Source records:
◆ ◆ ◆ ◆ ◆

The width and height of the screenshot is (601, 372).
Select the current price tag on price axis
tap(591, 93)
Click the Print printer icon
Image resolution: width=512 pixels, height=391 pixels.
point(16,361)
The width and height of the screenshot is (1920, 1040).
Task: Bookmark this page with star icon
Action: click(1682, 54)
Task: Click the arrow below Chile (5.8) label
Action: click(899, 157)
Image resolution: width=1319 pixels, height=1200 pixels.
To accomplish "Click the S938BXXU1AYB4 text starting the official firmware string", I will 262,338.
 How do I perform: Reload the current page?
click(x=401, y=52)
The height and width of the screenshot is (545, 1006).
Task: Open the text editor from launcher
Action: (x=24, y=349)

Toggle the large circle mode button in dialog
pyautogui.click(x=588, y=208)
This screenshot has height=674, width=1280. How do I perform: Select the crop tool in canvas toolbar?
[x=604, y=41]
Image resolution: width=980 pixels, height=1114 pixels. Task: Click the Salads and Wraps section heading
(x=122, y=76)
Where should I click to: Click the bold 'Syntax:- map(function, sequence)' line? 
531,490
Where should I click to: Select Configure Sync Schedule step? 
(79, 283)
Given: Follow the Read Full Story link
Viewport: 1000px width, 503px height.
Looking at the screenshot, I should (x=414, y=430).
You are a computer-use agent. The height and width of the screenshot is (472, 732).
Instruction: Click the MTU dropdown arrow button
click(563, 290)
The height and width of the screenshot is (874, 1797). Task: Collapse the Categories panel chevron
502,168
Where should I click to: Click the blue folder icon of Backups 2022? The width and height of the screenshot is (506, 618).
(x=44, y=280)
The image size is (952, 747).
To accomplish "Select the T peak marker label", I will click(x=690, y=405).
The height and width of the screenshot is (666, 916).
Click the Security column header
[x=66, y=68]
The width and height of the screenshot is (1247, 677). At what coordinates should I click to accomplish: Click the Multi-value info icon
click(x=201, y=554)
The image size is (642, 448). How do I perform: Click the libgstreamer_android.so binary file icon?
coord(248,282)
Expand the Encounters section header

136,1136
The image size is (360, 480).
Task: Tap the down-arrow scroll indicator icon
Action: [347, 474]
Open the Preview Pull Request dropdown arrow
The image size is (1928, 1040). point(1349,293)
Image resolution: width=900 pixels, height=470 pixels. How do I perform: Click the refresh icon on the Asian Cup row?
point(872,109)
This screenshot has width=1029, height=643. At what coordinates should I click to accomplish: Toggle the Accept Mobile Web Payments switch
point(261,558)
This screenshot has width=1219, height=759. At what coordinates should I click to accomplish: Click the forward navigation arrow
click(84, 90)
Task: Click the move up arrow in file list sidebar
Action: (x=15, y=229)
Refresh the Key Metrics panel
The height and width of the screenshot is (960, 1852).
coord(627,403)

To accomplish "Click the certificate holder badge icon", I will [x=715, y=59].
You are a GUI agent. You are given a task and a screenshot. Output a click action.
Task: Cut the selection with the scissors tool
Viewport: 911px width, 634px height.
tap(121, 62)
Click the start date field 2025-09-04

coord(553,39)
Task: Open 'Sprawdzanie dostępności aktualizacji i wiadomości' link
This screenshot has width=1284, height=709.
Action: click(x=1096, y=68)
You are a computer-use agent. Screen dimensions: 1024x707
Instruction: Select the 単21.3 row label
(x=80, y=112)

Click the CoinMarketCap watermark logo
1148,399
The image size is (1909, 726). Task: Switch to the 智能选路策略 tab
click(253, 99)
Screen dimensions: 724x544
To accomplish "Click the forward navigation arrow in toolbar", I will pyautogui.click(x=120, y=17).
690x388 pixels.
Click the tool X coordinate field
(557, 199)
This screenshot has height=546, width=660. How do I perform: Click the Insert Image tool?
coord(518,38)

◆ ◆ ◆ ◆ ◆

- _EXERCISE PROMPT_: I need each line above reproduced exactly.

- _PROBLEM SOLUTION_:
The width and height of the screenshot is (601, 372).
Select the current price tag on price axis
tap(591, 93)
Click the Print printer icon
Image resolution: width=512 pixels, height=391 pixels.
point(16,361)
The width and height of the screenshot is (1920, 1040).
Task: Bookmark this page with star icon
Action: click(1682, 54)
Task: Click the arrow below Chile (5.8) label
Action: click(899, 157)
Image resolution: width=1319 pixels, height=1200 pixels.
To accomplish "Click the S938BXXU1AYB4 text starting the official firmware string", I will 262,338.
 How do I perform: Reload the current page?
click(x=401, y=52)
The height and width of the screenshot is (545, 1006).
Task: Open the text editor from launcher
Action: (x=24, y=349)

Toggle the large circle mode button in dialog
pyautogui.click(x=588, y=208)
This screenshot has height=674, width=1280. How do I perform: Select the crop tool in canvas toolbar?
[x=604, y=41]
Image resolution: width=980 pixels, height=1114 pixels. Task: Click the Salads and Wraps section heading
(x=122, y=76)
Where should I click to: Click the bold 'Syntax:- map(function, sequence)' line? 
531,490
Where should I click to: Select Configure Sync Schedule step? 
(79, 283)
Given: Follow the Read Full Story link
Viewport: 1000px width, 503px height.
Looking at the screenshot, I should (x=414, y=430).
You are a computer-use agent. The height and width of the screenshot is (472, 732).
Instruction: Click the MTU dropdown arrow button
click(563, 290)
The height and width of the screenshot is (874, 1797). Task: Collapse the Categories panel chevron
502,168
Where should I click to: Click the blue folder icon of Backups 2022? The width and height of the screenshot is (506, 618).
(x=44, y=280)
The image size is (952, 747).
To accomplish "Select the T peak marker label", I will click(x=690, y=405).
The height and width of the screenshot is (666, 916).
Click the Security column header
[x=66, y=68]
The width and height of the screenshot is (1247, 677). At what coordinates should I click to accomplish: Click the Multi-value info icon
click(x=201, y=554)
The image size is (642, 448). How do I perform: Click the libgstreamer_android.so binary file icon?
coord(248,282)
Expand the Encounters section header

136,1136
The image size is (360, 480).
Task: Tap the down-arrow scroll indicator icon
Action: [347, 474]
Open the Preview Pull Request dropdown arrow
The image size is (1928, 1040). point(1349,293)
Image resolution: width=900 pixels, height=470 pixels. How do I perform: Click the refresh icon on the Asian Cup row?
point(872,109)
This screenshot has width=1029, height=643. At what coordinates should I click to accomplish: Toggle the Accept Mobile Web Payments switch
point(261,558)
This screenshot has width=1219, height=759. At what coordinates should I click to accomplish: Click the forward navigation arrow
click(84, 90)
Task: Click the move up arrow in file list sidebar
Action: (x=15, y=229)
Refresh the Key Metrics panel
The height and width of the screenshot is (960, 1852).
coord(627,403)

To accomplish "Click the certificate holder badge icon", I will [x=715, y=59].
You are a GUI agent. You are given a task and a screenshot. Output a click action.
Task: Cut the selection with the scissors tool
Viewport: 911px width, 634px height.
tap(121, 62)
Click the start date field 2025-09-04

coord(553,39)
Task: Open 'Sprawdzanie dostępności aktualizacji i wiadomości' link
This screenshot has width=1284, height=709.
Action: click(x=1096, y=68)
You are a computer-use agent. Screen dimensions: 1024x707
Instruction: Select the 単21.3 row label
(x=80, y=112)

Click the CoinMarketCap watermark logo
1148,399
The image size is (1909, 726). Task: Switch to the 智能选路策略 tab
click(253, 99)
Screen dimensions: 724x544
To accomplish "Click the forward navigation arrow in toolbar", I will pyautogui.click(x=120, y=17).
690x388 pixels.
Click the tool X coordinate field
(557, 199)
This screenshot has height=546, width=660. How do I perform: Click the Insert Image tool?
coord(518,38)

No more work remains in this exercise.